I birthed in a very intervention-happy hospital and my birth plan was very similar. I got everything I wanted, in large part because I had made my birth plan! I have no idea if anyone there read it, but it made me really think about the experience I wanted, made me do a lot of research that led to me being very well educated on the subject and gave me a concise tool to express those wishes with my dh and doula. Having them well versed on what I wanted and expected was key, since I needed to focus on the task at hand, not trying to figure it out as we go. Kwim?
And as far as those pps saying there is a lot in there that hospitals CAN'T do... That's nonsense. You've written a very reasonable plan. :) Tell your sis to F off!
I was pretty nauseous during my birthing day and when that was over, labor was too advanced to eat, so I couldn't use the nuts, etc. I'd packed. What I loved was packets of Gu - it's this stuff that runners use during marathons, etc or hikers on long treks. It's basically rapidly available carbs and glucose. Sports or outdoors stores will have it. Just make sure you don't get any with stimulants like caffeine or guarana or anything. :)
Trail mix, granola bars, yogurt. That sort of thing. I drank water and Gatorade. Anything that will keep your energy up and you well hydrated.

DATA EXTRACT >>
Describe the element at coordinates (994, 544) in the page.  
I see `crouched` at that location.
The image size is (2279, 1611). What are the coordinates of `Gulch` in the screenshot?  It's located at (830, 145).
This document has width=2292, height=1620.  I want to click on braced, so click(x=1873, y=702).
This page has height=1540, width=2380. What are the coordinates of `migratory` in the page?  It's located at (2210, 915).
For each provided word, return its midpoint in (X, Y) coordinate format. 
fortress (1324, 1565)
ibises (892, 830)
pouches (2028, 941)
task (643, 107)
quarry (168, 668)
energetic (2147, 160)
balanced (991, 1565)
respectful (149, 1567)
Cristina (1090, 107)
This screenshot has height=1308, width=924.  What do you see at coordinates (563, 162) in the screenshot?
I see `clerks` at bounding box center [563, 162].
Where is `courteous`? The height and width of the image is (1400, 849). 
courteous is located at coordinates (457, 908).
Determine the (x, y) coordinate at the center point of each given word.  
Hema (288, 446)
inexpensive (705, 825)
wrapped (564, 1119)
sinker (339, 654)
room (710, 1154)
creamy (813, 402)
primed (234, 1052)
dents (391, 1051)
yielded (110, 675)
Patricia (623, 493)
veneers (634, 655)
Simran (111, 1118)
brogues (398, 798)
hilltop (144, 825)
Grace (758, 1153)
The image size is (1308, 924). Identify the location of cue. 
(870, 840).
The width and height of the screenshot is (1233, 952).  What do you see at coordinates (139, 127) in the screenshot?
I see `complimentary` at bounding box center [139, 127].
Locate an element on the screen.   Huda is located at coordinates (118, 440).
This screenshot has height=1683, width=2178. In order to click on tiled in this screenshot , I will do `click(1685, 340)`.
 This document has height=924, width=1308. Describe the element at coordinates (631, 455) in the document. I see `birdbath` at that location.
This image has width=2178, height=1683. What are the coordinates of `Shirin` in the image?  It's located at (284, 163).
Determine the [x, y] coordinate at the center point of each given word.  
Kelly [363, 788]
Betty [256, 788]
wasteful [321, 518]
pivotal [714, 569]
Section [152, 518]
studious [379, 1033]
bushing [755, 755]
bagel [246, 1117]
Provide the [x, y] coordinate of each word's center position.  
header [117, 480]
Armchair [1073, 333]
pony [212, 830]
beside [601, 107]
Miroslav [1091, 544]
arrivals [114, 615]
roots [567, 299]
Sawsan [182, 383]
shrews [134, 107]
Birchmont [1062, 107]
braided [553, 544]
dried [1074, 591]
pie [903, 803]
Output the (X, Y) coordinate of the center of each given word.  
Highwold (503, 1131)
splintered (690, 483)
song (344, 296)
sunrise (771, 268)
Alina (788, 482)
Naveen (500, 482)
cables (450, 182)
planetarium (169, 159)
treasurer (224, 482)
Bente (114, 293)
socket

PROBLEM TO WORK ON >> Please carry on the birth-plan discussion from its final line. The listing isn't needed here.

SOLVED PROBLEM >>
Just curious :)
What did you eat during labor? Did you eat heavy or light? Fruits, veggies, soup? I'd like to drink and eat during mine but don't know what would be good to take to the hospital.
What philosophy? Comfort for mom and safety for baby is now a philosophy?
It is up to the mom to decide her type of birth and it is her right to do so. I have had this very birth and it was wonderful! I wore my own clothes, ate and drank when I wanted and what I wanted and was encouraged to do so, three births and I have never even had an IV. So maybe your 'reality' needs to change.
It doesn't really matter anyway as OP has the law on her side. She can do as she pleases.
Ugh you are pushing YOUR philosophy which is neither law or reality
Yes, it does. There is nothing ANYONE can say if a patient needs to birth naked or in her own clothes (Are they going to rip them off of her? What kind of God complex does a provider have if they can't honor this?! YIKES!). Yes, a patient has the right to eat. Yes, a patient has the right to drink. They have the right to what goes into their bodies. Yes, a patient has the right to what happens to her CHILD (be it vaxes or who bathes the baby) or where that child goes and who is with him or her. That is what is the matter with most hospitals. These things are basic human rights... Who are they to infringe on that? I am strongly alarmed you are saying that these rights are not allowed.
Informed consent does not mean that you can dictate things such as giving the baby a bath yourself or being able to eat, drink, stay in your own clothes, etc. It is simply in regards to medical procedures and medications.
Believe me I know the patient's bill of rights.
Actually, you have it reversed. A patient's right to informed consent trumps hospital policy- EVERY time! A hospital can only legally do what a patient consents to (unless patient is unconscious and it is an emergency situation).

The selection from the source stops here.